Transcribe the data below verbatim from the line with "Click the End Date label" to the line with "Task: Select the Shopping tab". Include both of those lines.

[Records from a dataset]
· · · · ·
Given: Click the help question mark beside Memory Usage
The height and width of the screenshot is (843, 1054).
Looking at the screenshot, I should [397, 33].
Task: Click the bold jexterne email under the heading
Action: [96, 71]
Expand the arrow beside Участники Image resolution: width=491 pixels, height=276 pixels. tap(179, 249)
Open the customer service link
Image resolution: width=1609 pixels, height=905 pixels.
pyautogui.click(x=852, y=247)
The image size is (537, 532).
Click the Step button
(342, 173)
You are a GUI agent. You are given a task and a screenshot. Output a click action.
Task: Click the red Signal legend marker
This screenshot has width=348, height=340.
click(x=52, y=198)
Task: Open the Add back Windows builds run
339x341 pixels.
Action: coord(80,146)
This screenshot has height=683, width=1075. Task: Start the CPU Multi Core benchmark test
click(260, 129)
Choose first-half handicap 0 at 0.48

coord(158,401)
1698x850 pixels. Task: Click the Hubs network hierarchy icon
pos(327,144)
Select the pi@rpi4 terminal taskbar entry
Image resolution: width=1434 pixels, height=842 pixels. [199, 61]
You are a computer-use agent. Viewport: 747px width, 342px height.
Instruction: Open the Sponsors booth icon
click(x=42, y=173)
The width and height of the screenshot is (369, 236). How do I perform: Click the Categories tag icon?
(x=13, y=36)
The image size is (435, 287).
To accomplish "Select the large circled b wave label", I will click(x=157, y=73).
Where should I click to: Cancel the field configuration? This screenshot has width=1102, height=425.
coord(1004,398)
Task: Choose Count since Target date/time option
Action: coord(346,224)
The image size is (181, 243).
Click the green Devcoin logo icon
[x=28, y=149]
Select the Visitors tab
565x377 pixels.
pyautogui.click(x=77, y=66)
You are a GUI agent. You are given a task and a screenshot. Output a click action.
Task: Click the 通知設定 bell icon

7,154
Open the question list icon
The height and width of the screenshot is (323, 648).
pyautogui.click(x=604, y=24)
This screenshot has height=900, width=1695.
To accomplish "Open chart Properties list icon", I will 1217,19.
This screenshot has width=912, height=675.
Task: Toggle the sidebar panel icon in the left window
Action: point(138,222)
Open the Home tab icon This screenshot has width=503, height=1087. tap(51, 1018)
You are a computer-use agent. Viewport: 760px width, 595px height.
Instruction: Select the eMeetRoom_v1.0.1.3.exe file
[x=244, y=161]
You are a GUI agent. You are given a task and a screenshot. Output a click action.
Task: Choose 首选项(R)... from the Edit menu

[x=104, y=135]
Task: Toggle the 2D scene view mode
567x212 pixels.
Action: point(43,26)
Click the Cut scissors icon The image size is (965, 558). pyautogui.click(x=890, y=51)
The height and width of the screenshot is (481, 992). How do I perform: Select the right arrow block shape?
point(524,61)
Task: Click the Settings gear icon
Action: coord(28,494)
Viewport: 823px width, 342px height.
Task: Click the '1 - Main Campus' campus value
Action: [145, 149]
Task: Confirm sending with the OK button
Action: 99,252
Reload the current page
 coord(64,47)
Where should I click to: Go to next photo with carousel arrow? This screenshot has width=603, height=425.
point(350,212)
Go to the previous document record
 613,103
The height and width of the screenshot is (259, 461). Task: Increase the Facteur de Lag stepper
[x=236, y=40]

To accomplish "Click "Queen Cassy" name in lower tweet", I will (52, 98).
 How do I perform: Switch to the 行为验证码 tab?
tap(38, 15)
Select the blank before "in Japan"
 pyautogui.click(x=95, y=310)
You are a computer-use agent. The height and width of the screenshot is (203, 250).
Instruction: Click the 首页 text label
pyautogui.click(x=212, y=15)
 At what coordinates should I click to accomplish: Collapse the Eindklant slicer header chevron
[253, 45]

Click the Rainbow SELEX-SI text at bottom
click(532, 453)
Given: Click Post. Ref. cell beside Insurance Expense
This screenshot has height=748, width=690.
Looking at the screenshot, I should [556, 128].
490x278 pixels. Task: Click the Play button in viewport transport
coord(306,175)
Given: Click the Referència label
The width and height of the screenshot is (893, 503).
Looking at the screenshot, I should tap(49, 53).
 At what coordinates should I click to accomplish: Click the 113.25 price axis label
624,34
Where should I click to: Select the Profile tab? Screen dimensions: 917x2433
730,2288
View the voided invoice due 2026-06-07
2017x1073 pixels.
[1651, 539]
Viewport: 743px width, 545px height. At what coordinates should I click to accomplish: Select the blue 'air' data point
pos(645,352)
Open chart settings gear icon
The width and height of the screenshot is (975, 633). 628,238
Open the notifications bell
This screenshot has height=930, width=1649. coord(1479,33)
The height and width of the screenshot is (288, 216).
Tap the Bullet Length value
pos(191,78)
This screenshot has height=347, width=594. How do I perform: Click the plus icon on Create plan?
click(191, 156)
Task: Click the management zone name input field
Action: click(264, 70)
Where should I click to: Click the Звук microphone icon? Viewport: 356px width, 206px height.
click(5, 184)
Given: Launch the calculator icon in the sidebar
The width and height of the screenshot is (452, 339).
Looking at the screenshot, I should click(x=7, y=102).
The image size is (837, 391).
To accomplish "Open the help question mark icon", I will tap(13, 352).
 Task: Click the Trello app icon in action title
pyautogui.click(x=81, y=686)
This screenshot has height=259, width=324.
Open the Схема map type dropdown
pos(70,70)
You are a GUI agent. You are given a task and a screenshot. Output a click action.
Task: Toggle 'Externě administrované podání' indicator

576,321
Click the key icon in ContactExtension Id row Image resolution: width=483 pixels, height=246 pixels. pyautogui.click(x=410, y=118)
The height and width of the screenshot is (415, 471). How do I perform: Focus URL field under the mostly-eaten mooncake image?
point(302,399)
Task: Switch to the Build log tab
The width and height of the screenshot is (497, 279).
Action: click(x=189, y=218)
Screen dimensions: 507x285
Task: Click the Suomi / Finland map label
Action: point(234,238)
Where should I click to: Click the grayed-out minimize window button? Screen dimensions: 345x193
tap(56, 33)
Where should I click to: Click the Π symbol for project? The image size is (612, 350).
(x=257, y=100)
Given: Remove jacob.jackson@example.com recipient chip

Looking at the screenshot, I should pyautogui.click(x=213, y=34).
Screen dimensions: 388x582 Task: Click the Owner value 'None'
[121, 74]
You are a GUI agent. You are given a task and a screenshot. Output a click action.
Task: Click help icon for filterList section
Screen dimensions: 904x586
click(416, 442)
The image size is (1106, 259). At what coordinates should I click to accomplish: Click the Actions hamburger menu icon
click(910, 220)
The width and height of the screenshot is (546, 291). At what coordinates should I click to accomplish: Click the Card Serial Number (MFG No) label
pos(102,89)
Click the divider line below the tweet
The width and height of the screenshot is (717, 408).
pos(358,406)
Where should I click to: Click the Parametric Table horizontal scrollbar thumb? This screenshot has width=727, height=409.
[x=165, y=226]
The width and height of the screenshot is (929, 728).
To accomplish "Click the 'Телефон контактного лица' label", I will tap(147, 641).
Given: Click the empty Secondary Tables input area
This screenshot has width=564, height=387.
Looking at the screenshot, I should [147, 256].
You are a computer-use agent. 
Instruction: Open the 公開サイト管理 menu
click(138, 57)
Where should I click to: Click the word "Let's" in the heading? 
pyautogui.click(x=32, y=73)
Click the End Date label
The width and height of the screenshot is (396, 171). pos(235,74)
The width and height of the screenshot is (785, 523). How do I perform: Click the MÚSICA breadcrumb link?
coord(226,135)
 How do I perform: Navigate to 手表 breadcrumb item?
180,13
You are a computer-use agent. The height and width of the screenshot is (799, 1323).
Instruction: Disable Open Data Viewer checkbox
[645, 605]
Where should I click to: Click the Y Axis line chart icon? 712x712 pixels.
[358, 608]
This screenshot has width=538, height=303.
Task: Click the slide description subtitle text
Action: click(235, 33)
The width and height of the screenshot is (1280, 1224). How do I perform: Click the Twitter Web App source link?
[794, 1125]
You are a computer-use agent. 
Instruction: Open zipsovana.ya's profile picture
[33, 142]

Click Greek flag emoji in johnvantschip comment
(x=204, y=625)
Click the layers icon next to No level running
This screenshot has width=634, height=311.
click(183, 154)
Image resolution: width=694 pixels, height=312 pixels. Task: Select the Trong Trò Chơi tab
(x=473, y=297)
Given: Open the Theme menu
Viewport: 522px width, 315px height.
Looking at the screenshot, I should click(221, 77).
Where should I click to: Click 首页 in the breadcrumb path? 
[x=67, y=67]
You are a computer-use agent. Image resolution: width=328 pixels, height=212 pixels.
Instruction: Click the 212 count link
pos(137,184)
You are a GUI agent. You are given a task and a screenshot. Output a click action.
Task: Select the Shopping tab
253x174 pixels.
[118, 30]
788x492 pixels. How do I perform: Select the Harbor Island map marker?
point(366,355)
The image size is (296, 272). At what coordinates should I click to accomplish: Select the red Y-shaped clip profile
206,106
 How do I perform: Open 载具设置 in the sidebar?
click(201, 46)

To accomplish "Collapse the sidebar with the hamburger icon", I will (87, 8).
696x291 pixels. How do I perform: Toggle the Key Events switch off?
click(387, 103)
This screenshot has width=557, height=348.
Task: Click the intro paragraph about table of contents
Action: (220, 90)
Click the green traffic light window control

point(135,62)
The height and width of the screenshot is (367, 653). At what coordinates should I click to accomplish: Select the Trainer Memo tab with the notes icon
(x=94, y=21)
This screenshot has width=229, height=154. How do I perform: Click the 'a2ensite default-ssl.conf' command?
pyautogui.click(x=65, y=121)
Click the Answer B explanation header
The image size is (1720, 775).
· · · · ·
_Result for this task_:
Click the End Date label
The width and height of the screenshot is (396, 171). pos(235,74)
The width and height of the screenshot is (785, 523). How do I perform: Click the MÚSICA breadcrumb link?
coord(226,135)
 How do I perform: Navigate to 手表 breadcrumb item?
180,13
You are a computer-use agent. The height and width of the screenshot is (799, 1323).
Instruction: Disable Open Data Viewer checkbox
[645, 605]
Where should I click to: Click the Y Axis line chart icon? 712x712 pixels.
[358, 608]
This screenshot has width=538, height=303.
Task: Click the slide description subtitle text
Action: click(235, 33)
The width and height of the screenshot is (1280, 1224). How do I perform: Click the Twitter Web App source link?
[794, 1125]
You are a computer-use agent. 
Instruction: Open zipsovana.ya's profile picture
[33, 142]

Click Greek flag emoji in johnvantschip comment
(x=204, y=625)
Click the layers icon next to No level running
This screenshot has width=634, height=311.
click(183, 154)
Image resolution: width=694 pixels, height=312 pixels. Task: Select the Trong Trò Chơi tab
(x=473, y=297)
Given: Open the Theme menu
Viewport: 522px width, 315px height.
Looking at the screenshot, I should click(221, 77).
Where should I click to: Click 首页 in the breadcrumb path? 
[x=67, y=67]
You are a computer-use agent. Image resolution: width=328 pixels, height=212 pixels.
Instruction: Click the 212 count link
pos(137,184)
You are a GUI agent. You are given a task and a screenshot. Output a click action.
Task: Select the Shopping tab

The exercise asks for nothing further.